> Assigned task
Every line in the records below with the string "handle" is to be copied out.
START Data for review
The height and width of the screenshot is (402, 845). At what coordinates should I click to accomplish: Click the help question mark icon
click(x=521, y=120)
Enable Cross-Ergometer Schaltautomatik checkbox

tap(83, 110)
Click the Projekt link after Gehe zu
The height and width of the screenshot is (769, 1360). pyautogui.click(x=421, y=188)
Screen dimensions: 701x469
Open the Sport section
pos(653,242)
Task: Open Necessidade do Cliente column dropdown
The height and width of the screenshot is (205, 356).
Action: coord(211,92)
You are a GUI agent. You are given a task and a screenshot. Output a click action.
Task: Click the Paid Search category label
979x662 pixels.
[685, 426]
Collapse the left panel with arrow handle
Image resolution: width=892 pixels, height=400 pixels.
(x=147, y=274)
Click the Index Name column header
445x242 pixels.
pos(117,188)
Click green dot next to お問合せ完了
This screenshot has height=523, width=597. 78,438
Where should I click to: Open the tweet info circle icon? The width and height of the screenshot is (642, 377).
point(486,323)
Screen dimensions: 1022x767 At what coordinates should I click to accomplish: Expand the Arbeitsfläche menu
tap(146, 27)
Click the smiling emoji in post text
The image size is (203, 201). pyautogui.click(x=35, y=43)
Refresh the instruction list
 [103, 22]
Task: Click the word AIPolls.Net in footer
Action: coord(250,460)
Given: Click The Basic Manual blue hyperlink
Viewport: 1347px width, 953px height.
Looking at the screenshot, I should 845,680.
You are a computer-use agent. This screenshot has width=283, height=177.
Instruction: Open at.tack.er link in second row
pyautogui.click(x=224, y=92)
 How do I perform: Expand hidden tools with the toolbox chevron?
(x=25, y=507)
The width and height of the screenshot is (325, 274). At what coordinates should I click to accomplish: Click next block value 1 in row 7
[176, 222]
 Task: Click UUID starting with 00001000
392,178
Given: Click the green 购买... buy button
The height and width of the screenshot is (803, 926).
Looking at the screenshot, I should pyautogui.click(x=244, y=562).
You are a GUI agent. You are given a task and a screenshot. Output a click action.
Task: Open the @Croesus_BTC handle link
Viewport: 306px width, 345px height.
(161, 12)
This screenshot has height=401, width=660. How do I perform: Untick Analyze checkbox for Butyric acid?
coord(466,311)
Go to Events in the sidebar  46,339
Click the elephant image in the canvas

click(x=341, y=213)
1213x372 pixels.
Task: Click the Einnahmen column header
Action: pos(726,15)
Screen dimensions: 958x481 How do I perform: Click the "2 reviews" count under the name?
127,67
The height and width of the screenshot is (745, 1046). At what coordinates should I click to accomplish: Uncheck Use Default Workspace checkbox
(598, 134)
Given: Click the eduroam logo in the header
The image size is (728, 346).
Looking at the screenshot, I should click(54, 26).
END Data for review
> Result of the exercise
Collapse the left panel with arrow handle
Task: Open the @Croesus_BTC handle link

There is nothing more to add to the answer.